2006年9月27日(水) Charlie & The Hot Wheels 「Little Honda」

 “巷のちょい不良ドライバー達に贈るサウンド・グラフィティー”
と帯に書いてあるこのコンピは、徳間レーベルから発売された『首都高有鉛伝説』というタイトルのCD。(TKCA-73108 \2,500)

 クレイジー・ケン・バンド「京浜狂走曲」他、サーフ・コースターズ、ギター・ウルフ、MAD3、渚ようこ、柳ジョージ、ラウドネスなど豪放な日本人ロックのナンバーが全19トラック収録されているのですが、その中になんと!チャーリー&ザ・ホット・ホイールズによるビーチ・ボーイズ名曲カバー「リトル・ホンダ」も収録!

 先月発売された彼らのアルバムでは「409」のカヴァーも収録されていましたが、この「リトル・ホンダ」はこのコンピのためにレコーディングした新録音源! チャーリー&ザ・ホット・ホイールズらしい疾走感ある演奏と素晴らしいコーラス・ワークが堪能できる仕上がりです。

 他にも、解散が決定してしまったデキシード・ザ・エモンズの新録音源「シュート・シュート」は、「悪魔を憐れむ歌」を下敷きにしたような痛快な1曲で、こちらはストーンズ・ファンならニヤリ♪とすること間違いなし!
 クレジット見て、エッ?と一瞬思った柳ジョージやラウドネスの曲なども、結構流れがハマッていて楽しる1枚です。森 陽馬

2006年9月28日(木) Pat Metheny & Brad Mehldau 「Make Peace」

おそらく、今年発売されたJAZZ新譜の中でもベスト5に入るであろう素晴らしい1枚。
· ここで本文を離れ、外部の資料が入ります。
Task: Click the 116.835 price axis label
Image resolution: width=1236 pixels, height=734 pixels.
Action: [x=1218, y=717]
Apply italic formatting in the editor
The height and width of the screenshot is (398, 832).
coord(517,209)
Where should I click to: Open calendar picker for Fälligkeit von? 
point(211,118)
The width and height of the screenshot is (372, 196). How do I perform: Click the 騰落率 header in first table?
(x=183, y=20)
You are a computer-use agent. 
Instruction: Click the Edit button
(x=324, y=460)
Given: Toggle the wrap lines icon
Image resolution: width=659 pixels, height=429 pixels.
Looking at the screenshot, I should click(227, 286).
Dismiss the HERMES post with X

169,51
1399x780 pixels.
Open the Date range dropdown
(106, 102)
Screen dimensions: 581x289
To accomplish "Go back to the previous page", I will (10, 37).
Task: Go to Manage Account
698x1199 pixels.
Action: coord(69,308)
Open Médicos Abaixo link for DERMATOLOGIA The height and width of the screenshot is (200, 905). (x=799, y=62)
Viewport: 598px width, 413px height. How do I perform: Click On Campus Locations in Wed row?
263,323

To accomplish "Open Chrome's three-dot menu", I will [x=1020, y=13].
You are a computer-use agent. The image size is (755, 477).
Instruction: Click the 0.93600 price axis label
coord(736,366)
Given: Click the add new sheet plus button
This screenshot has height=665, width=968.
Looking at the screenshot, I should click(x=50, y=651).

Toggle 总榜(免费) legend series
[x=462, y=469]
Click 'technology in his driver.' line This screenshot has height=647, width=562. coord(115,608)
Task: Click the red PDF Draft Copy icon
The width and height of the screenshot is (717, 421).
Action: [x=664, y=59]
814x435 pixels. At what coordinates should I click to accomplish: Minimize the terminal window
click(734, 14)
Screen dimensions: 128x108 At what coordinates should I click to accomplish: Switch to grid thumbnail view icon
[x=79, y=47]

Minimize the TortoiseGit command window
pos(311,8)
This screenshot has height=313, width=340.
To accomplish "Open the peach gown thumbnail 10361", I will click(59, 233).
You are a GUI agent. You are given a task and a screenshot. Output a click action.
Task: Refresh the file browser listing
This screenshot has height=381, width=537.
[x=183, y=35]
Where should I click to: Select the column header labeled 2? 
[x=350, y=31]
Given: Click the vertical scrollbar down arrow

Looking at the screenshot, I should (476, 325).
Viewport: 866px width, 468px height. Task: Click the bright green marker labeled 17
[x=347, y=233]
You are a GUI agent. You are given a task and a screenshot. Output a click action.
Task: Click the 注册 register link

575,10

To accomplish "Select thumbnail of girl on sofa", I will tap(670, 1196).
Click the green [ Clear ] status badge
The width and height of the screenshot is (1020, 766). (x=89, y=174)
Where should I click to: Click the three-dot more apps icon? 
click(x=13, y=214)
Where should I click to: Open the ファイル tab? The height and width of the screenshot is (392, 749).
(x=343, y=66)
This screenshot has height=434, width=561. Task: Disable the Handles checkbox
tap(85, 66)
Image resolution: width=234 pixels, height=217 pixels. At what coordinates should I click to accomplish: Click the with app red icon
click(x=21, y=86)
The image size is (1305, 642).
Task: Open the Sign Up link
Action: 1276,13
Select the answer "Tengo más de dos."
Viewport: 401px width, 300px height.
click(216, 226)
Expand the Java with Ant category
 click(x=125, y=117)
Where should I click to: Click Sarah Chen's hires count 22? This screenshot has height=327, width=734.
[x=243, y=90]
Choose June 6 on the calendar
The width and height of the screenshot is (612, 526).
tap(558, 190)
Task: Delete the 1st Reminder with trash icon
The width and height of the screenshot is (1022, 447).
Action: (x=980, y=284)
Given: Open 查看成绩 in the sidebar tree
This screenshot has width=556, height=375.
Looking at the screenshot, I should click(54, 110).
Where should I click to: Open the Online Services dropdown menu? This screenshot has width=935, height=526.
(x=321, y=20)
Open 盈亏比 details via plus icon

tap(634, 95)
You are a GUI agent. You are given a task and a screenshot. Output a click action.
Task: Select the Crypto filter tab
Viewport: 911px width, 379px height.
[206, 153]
 1970年代から活動している名ギタリスト、パット・メセニー(52歳)と、徐々にキャリアを積み上げてきた天才ピアニスト、ブラッド・メルドー(35歳)の二人による共作アルバム『メセニー・メルドー』(WPCR-12454 \2,680)。

 まあパット・メセニーの新作、というだけで話題作かもしれませんが、その期待以上に美しい仕上がりの1枚で、ジャズとかフュージョンとかいう括りとはまた違った次元の、やさしい手触り感。
 特に3曲目「Summer Day」や、この10曲目「Make Peace」などは、ジャケット全体のイメージ色である“青”が演奏から滲み出てきて、聴いていると深い海へと吸い込まれていきそうな深遠なナンバー。本当に美しい。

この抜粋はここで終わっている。